Relatos Cortos #SemArq2019 – “Azoteas” – Luis Díaz Feria
AZOTEAS
A zotea, la zotea, lasotea, desde donde se otea (podría ser).
Encaladas y barridas, en aquel Lanzarote, las azoteas eran uno de los mejores escondites posibles para las cosas secretas. Hoy es de lamentar su conversión en espacios sin gracia ocupados por un rosario de artefactos técnicos que deberían estar en otra parte. Antes del desmadre, las azoteas podían dividirse en dos tipos: las de peto alto, en las que se podía estar sentado sin que te viesen desde ninguna parte, y las de peto bajo, en las que había que permanecer tumbado, sí o sí, so pena de que te calasen enseguida desde el patio. A la azotea su subía con sigilo y, ya arriba, donde había tendedero convenía hacerse con una toalla de playa porque en verano, justo cuando más vida secreta hay, se recalienta mucho el suelo. En invierno también, en honor a la verdad.

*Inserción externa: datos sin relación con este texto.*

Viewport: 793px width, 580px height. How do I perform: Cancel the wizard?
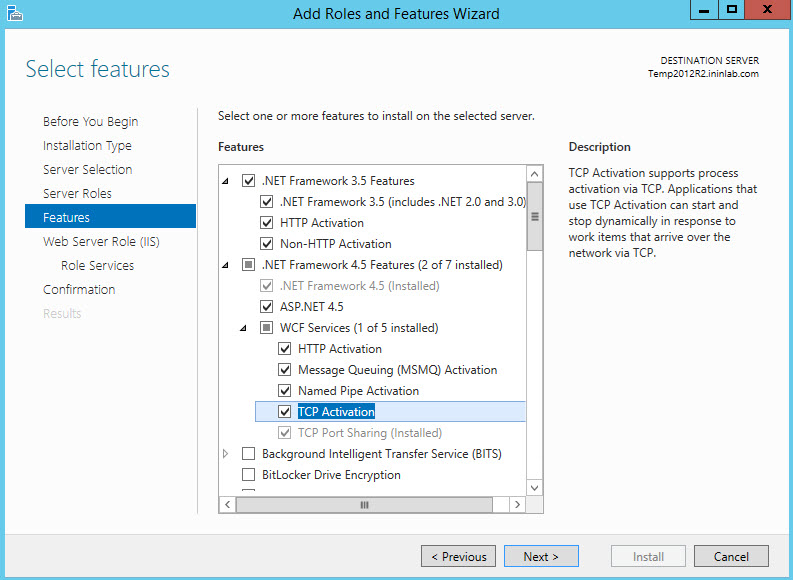(x=731, y=557)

Uno se asomaba todo lo más un instante a mirar por encima del peto. Si te pillaban, mal asunto, te mandaban inmediatamente de vuelta a tierra firme y, lo que resultaba aún peor y difícil de perdonar, desfilaba contigo para abajo quien quiera que estuviese también allí. Así que como criterio general uno no se asomaba, y, por lo tanto, el conocimiento de lo que ocurría en los alrededores de las azoteas se obtenía sobre todo a través del oído y/o del olfato y un poco muy poco mirando a hurtadillas.
Recuerdo en particular tres azoteas:
En las arenas negras de La Vegueta no es raro que las casas de siempre tengan delante un par de eucaliptos para hacer sombra. Pinos a veces. Se extendió la costumbre de plantarlos hacia los años treinta del siglo pasado. Las pérgolas son de más avanzado el siglo y, realmente, sombra daban poca, pues no eran más que cuatro palos tristes, remedo de un porche que se quería tener sin poder. Se oía, pues, alrededor de la azotea veguetera el rumor de las ramas rozándose entre sí. Olía poco el ambiente, en todo caso quizá un olor liviano a polvo del Sahara arrastrado por el viento.

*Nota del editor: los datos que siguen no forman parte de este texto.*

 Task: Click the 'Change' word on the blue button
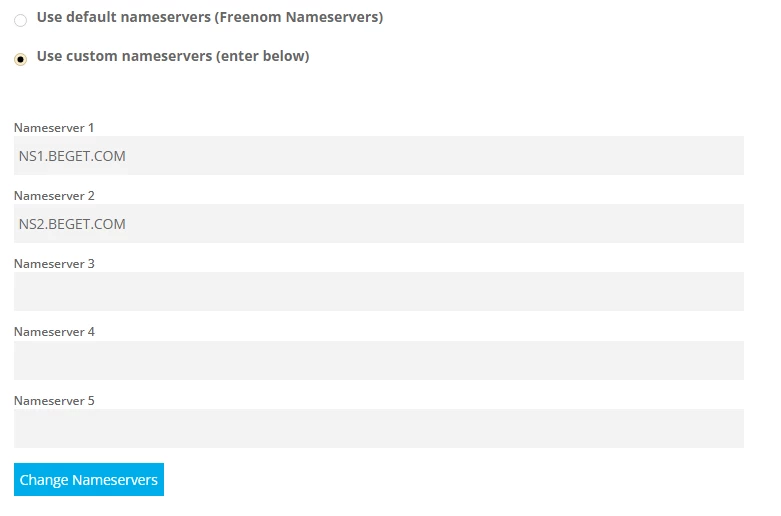tap(44, 480)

Las veinte casitas de veraneantes de Playa Chica tenían un peto de azotea diminuto, había que estirarse en el suelo como un lagarto y hablar en voz muy baja. Además, sólo servían de escondite las de la segunda fila, pues las de la primera tenían una calle detrás por la que pasaba gente. Se escuchaba allí otro rumor, este de olas inocentonas que rompen en la misma orilla, no como en otras playas en las que las olas rompen lejos haciendo espuma. Y olía sobre todo a mar. Y a siesta. Estaba aún vigente el concepto de corte de digestión.

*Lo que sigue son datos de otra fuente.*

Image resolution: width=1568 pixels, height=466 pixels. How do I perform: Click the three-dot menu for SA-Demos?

La tercera azotea, la de Arrecife, era de peto muy alto, en cambio, aunque no tanto como otras de alrededor que sobresalían más de dos metros gracias a una coronación de celosía pintada en blanco, igual que los muros. No se oía mucho más que a algún compadre dando una voz imperativa de cuando en cuando. Silencio de tumba el resto. En cambio, el olor era poderoso, sin matices, un olor que ya no está. De chico llegaba hasta la azotea el olor nítido de las factorías de sardinas, que a casi nadie agradaba.
Queda pendiente un mapeo con más detalle de las azoteas de la isla. Pendiente también apartar los chismes que las habitan hoy y devolverles su función captadora del agua de lluvia. Esto último se ha vuelto urgente.